Dans son rapport, Gomery part en disant : «À la demande du premier ministre, son chef de cabinet dirigeait le programme.» Je n'ai jamais dirigé le programme. Dans le livre de François Perreault, le directeur des communications de la commission, Perreault dit qu'un mois après la comparution de Chrétien, il a demandé au juge Gomery si la comparution de l'ancien premier ministre avait été capitale. Gomery a dit : «Oui. Une fois qu'il eût témoigné, je savais qui étaient les responsables.»

Alors, je me suis dit : «Il faut que je relise le verbatim de Chrétien.» Je l'ai fait venir d'Ottawa. Gomery n'a jamais demandé à Chrétien : «Est-ce que votre directeur de cabinet dirigeait le programme?» Ce qu'il a demandé à Chrétien, c'est: «Qui, à votre bureau, était responsable du dossier de l'unité nationale?»

Et Chrétien a dit : «C'est Jean Pelletier.» De là il a conclu que je dirigeais le programme des commandites. Il n'avait rien sur quoi s'appuyer pour dire cela.

Gomery n'a rien compris du fonctionnement du gouvernement quand il a attribué des pouvoirs administratifs aux employés politiques des ministres et du premier ministre à l'égard de programmes de dépenses du gouvernement. On n'a aucun pouvoir. Alors, il m'a accusé de ne pas avoir mis en place des mécanismes de contrôle. Ce n'était pas à moi de mettre des mécanismes de contrôle, c'était au ministère ou au Conseil du Trésor.

Ce qui s'est passé dans les commandites, c'est horrible. Il y a des gens d'agences qui ont volé le gouvernement, avec la complicité d'un haut fonctionnaire fédéral, Guité.

Q Gagliano a-t-il payé pour les autres, là-dedans?

R Mon sentiment profond à moi? Gagliano n'a rien fait de croche et n'a rien autorisé de croche. Il a été utilisé par d'autres. Son péché, c'est la naïveté. Moi, je n'ai aucune raison d'avoir un dixième d'un pour cent de soupçon sur Gagliano, et je répéterais ça publiquement n'importe quand.

Q J'imagine que cette période a été très dure sur le plan personnel...

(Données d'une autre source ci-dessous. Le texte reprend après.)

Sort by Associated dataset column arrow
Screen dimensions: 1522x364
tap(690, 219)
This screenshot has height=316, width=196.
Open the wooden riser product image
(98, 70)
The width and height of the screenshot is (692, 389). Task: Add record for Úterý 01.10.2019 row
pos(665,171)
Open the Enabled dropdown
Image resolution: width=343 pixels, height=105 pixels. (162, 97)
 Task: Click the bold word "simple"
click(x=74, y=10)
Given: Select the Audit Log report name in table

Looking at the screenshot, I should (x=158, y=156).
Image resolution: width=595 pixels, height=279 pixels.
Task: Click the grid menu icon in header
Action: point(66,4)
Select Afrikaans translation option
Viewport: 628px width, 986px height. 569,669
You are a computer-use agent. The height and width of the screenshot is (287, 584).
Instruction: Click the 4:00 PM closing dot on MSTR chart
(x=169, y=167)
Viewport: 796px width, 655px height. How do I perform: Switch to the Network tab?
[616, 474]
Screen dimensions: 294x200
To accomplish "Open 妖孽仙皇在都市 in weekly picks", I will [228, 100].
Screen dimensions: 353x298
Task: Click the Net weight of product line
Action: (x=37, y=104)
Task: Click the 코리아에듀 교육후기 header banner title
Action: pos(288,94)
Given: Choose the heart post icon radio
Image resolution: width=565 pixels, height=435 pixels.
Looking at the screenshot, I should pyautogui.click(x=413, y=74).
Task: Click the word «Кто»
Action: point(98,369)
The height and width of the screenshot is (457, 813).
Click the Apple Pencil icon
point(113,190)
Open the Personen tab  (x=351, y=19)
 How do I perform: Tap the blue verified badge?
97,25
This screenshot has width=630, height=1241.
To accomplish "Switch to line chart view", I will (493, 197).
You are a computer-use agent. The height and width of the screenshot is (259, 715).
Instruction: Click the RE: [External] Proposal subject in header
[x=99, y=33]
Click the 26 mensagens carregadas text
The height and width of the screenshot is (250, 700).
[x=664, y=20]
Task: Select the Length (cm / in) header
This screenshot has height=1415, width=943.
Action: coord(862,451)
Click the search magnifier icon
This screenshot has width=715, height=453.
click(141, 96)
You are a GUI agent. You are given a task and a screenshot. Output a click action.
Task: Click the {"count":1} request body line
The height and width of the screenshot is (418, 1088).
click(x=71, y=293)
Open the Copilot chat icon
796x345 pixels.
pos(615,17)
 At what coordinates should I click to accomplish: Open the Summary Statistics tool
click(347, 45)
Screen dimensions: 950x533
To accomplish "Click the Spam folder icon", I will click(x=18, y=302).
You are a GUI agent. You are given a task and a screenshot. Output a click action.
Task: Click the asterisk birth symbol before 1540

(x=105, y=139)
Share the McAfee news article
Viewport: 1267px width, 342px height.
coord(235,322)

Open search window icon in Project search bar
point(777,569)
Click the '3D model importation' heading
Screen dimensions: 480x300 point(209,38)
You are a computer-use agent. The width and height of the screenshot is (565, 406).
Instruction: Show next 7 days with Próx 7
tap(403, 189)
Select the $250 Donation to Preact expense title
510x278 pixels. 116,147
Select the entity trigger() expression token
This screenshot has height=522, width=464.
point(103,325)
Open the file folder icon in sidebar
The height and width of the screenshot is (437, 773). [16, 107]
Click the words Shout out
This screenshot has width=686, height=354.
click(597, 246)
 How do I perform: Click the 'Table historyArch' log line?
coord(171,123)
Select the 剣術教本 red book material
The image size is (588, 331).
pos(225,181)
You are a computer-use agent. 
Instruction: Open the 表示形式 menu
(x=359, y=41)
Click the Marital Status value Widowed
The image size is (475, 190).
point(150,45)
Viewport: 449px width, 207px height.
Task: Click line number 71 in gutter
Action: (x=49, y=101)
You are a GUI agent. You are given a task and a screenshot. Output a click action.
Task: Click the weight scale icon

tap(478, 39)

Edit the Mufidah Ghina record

R Écoutez, je me faisais insulter sur le trottoir à Québec. Quand tu as été maire de la ville et que tu reviens après avoir servi pendant 10 ans à Ottawa et que tu n'as absolument rien à te reprocher... Le bien le plus important, c'est son intégrité. Pour un homme public, c'est sa réputation. J'étais par terre. Je revenais à Québec, je me faisais engueuler dans les quincailleries, les magasins.

Q Il y a des gens qui vous interpellaient dans la rue?

R Je m'en vais chez Costco une journée. J'arrive à la caisse, et il y a un gros gars qui m'apostrophe devant le public: «Qu'est-ce que vous faites là, vous? Vous vous promenez en public? Mais vous devriez avoir honte de vous promener en public... Voleur!»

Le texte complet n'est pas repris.